Yet, a recurring challenge remains — the dilemma of what to do with the small-diameter, unmerchantable trees produced during restoration efforts.
“Using ‘no value’ material is important, and the lack of a use for those materials is one of the greatest obstacles to forest restoration work,” said Patt Dorsey, NWTF West Region director of conservation operations. “There simply is no current market. It’s going to require creativity and new markets.”
One pivotal player in this endeavor is Phoenix Recycling, whose innovative approach is transforming forest restoration and the management of biomass, or renewable organic material, in Southwest Colorado.

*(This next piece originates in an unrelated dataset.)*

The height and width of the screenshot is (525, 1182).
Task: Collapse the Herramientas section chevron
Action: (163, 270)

Founded in 2001 by Mark Thompson in Durango, Colorado, Phoenix Recycling has emerged as a frontrunner in recycling and waste diversion efforts. A recent development from this forward-thinking company is the 2023 establishment of Phoenix Biomass Solutions, a division dedicated to creatively transforming low- or no-value wood waste, forest residuals and biomass into valuable resources.

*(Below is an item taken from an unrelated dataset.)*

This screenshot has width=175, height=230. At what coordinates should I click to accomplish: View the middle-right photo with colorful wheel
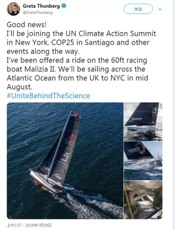143,160
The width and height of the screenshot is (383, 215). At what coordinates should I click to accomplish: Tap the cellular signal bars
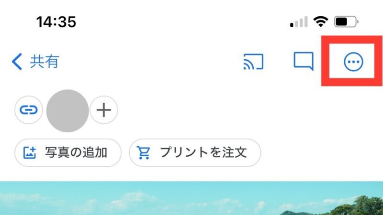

Southwest Colorado, where Phoenix Biomass Solutions operates, has a number of communities juxtaposed with fire-adapted ponderosa pine forests. Restoring the forest to a condition that can handle wildfire, or a controlled burn, will require the removal of massive amounts of small-diameter trees.

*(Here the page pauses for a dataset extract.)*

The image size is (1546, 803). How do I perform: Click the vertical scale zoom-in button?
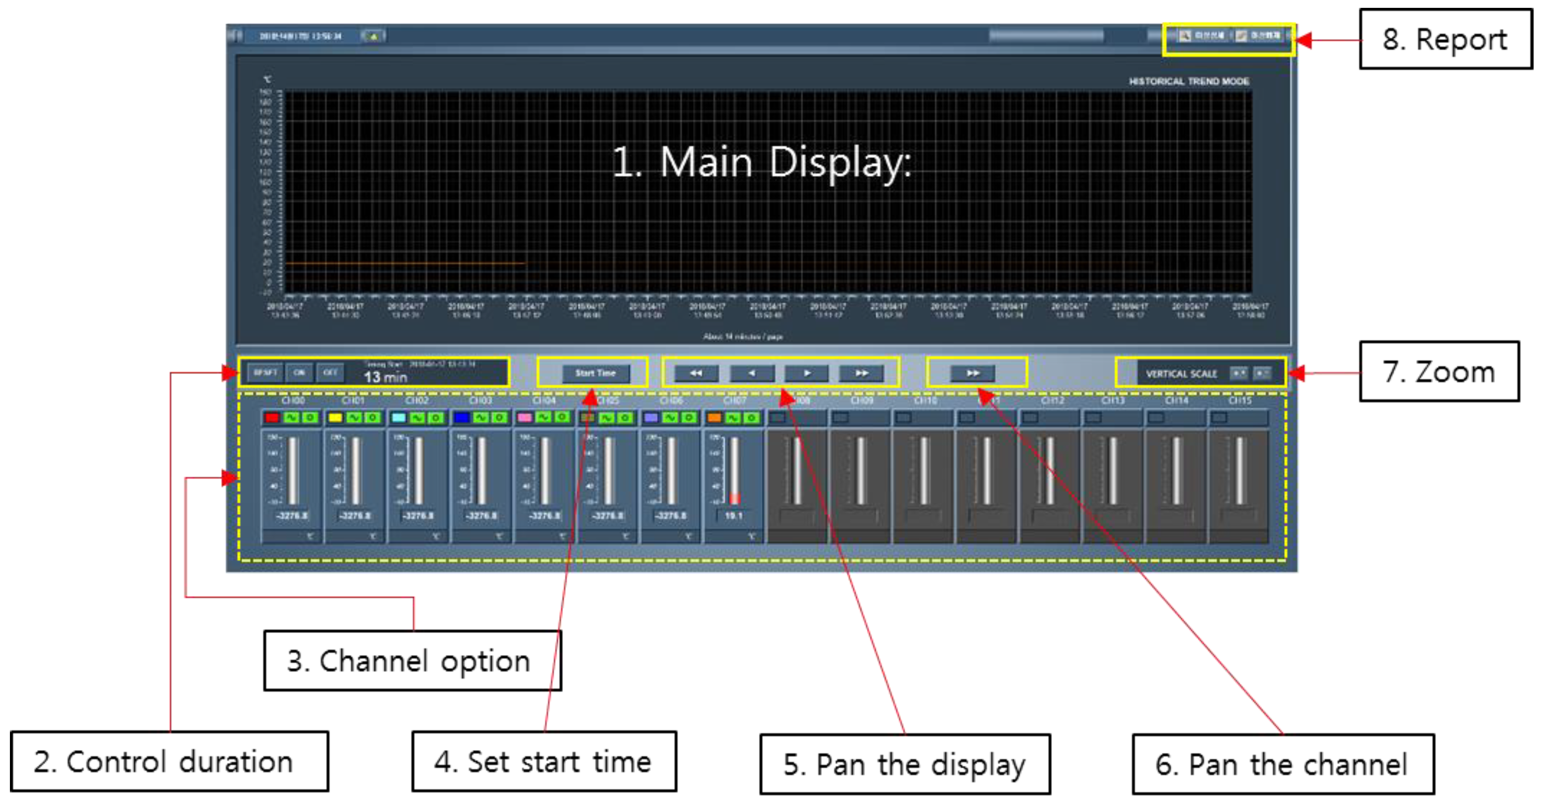click(1238, 373)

Managing wood waste and biomass presents a unique set of challenges. Large-scale pile burning, a low-cost and historically valuable tool, is becoming harder to manage and emits large amounts of carbon.
“Finding new and cost-effective, socially acceptable ways to manage and add value to forest byproducts and biomass is a key element in successful forest restoration,” said Andy Hawk, Phoenix Biomass Solutions division director.
Limited options and a growing need for environmentally friendly solutions have driven Phoenix Biomass Solutions to invest in a large-capacity horizontal wood grinder. This state-of-the-art equipment enhances the company’s ability to manage diverse forms of wood waste effectively.
Operating within the southwest Colorado landscape of the Rocky Mountain Restoration Initiative, the pilot project has a core objective: to assess the efficacy of Phoenix Biomass Solutions' grinder. This comprehensive evaluation encompasses aspects such as the grinder's material-handling capacity, its compatibility with different types of materials, associated costs, time efficiency and other pertinent factors. Remarkably versatile, the mobile grinder is designed to cater to diverse applications across the region.
Within their contract with La Plata County, Phoenix Biomass Solutions was tasked with grinding approximately 6,500 cubic yards of composite material, generated by private individuals and commercial enterprises across the county.
Testing the horizontal grinder in a remote location, Phoenix Biomass Solutions processed inconsistent, dirty material at a scale that would be representative of the forest residuals created during a large-scale restoration project. Phoenix Biomass Solutions demonstrated their capacity to handle a wide range of materials, from pine needles and leaves to 24-inch diameter cottonwood logs and slabs from local sawmills.
The results of the pilot project were positive, allowing Phoenix Biomass Solutions to study production rates, operational hours, off-site equipment maintenance and other key factors. These insights will enable the business to establish benchmarks for operational efficiency and cost-effectiveness.
The success of the pilot project has emboldened Phoenix Biomass Solutions’ pursuit of collaborations with public and private organizations for similar forest restoration initiatives. By offering mobile wood-grinding services, they aim to contribute to broader regional efforts through the scope of the work through the Rocky Mountain Restoration Initiative.
The outcome of this initiative carries substantial significance. By combining wood waste from forest projects with treated sewage by-products from the local wastewater treatment facility, Phoenix Biomass Solutions is able to produce a nutrient-rich compost. This specialized compost aids in restoring degraded soils in forests where traditional revegetation approaches have struggled. Additionally, the compost will play a role in storing carbon within the soil, preventing its release into the atmosphere.
These endeavors exemplify the potential to address complex environmental challenges through ingenuity, collaboration and a steadfast commitment to a greener future.
“The real winners are our forests and our communities,” Dorsey said. “RMRI is about shared investments and shared benefits. Phoenix Recycling has made a huge investment that will benefit forest restoration across this landscape.”